This 2018 version of the St. Vincent Is decked out in a high-gloss Charcoal sparkle finish, and new color options for this model also include Blue Dawn, Stealth Black, and Seabreeze. The hourglass-shaped body is contoured in all the right places, and the cutaway and rounded heel area offer good access to the high frets. The bolt-on neck, which is cut from highly figured roasted maple and coated with a thin oil/wax finish, features a 25 ½”-scale (10” radius) ebony fretboard carrying 22 glistening, high-profile, medium frets. The neck is super comfortable, and the factory setup provided low action with only slight string buzzing above the 14th fret. The intonation was sweet sounding in all positions, too. The butter-smooth Music Man Modern tremolo and locking Schaller tuners are a proven combination, and the straight string pull afforded by the 4 + 2 arrangement over a black synthetic nut kept the tuning satisfyingly stable when bending strings or even brutalizing the bar to its limits—there’s enough downward range to slacken the strings. If things did go a little out of tune, a tap of the bar was usually all it took to remedy it. The only initial frustration was getting the strings fully stretched out.

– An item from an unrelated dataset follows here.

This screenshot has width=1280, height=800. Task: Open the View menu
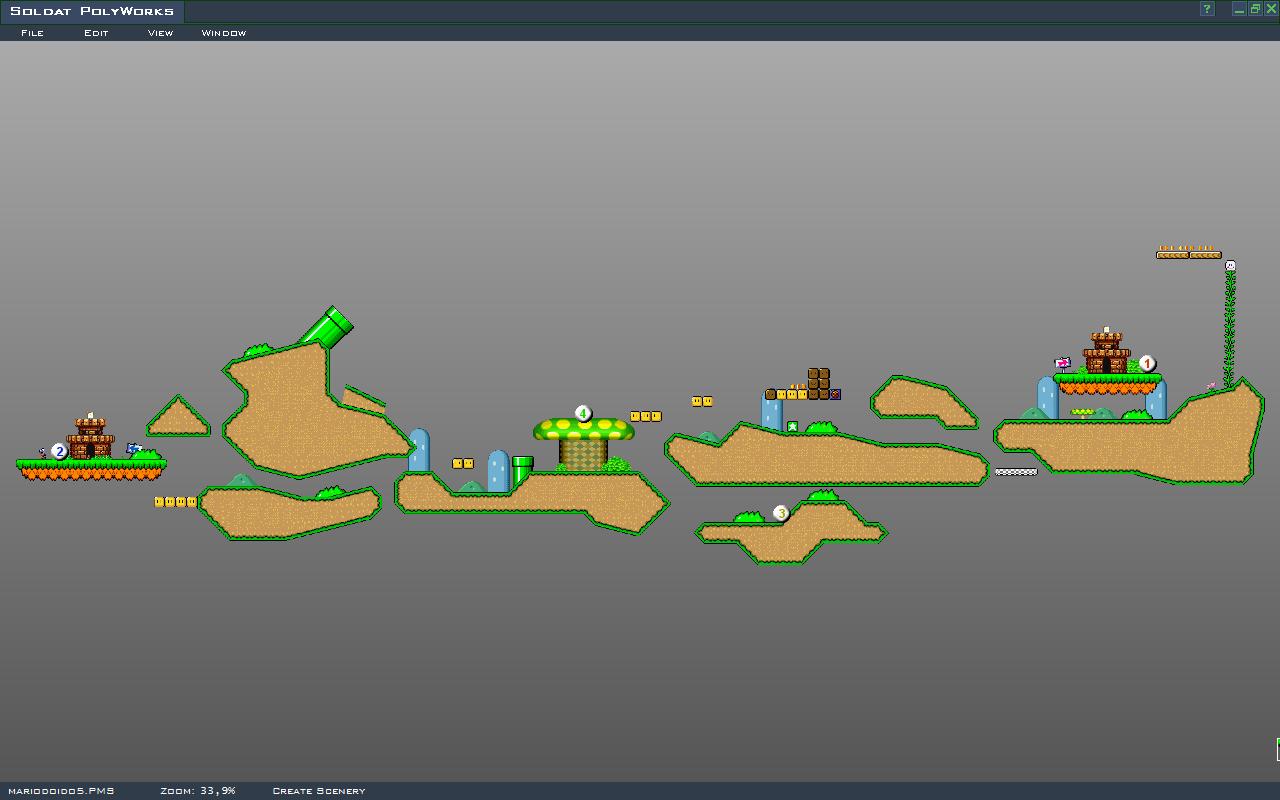tap(160, 33)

The use of dual custom-made Music Man humbuckers on the HH further differentiates it from the previous St. Vincent with its trio of mini humbuckers. The 5-way switching provides the usual bridge/both/neck selections, as well as the outside coils and inside coils of the two pickups. This system delivers a great range of sounds, and played straight into a Sound City SC30 combo, the SVT HH produced massive distortion from all of the humbucker settings, with crisper split-’bucker tones just a couple of switch clicks away on positions 2 and 4 (nice to not have to pull on any control knobs to get those sounds). Hard rock and metal are obvious zones for this guitar—although it also sounded cool played through a Fender Deluxe Reverb set clean—and, when fueled up via grind and fuzz pedals, the SVT HH maintained its dynamic punch and presence when pushing into a ton of distortion. Music Man definitely has it down when it comes to getting lots of sounds from two humbuckers, and that’s part what makes the St. Vincent HH a great guitar for all kinds of applications. A unique axe boasting top-notch quality, hip features, and fine playability, the SVT HH is one beauty of a beast.
MODEL St. Vincent STV HH
PRICE $2,299 street (base price)
NUT WIDTH 1 5/8”
NECK Roasted maple, bolt on (ebony optional)
FRETBOARD Maple, 25 ½” scale, 10”
TUNERS Schaller M6 locking
BODY African mahogany
BRIDGE Music Man Modern tremolo with bent-steel saddles
PICKUPS Ernie Ball Music Man custom humbuckers.
CONTROLS Volume, Tone, 5-way selector
FACTORY STRINGS Ernie Ball Slinky .010-.046
WEIGHT 7.8 lbs (measured)
KUDOS Great look. Plays well. Sounds terrific.
CONCERNS Nut corners are a tad sharp.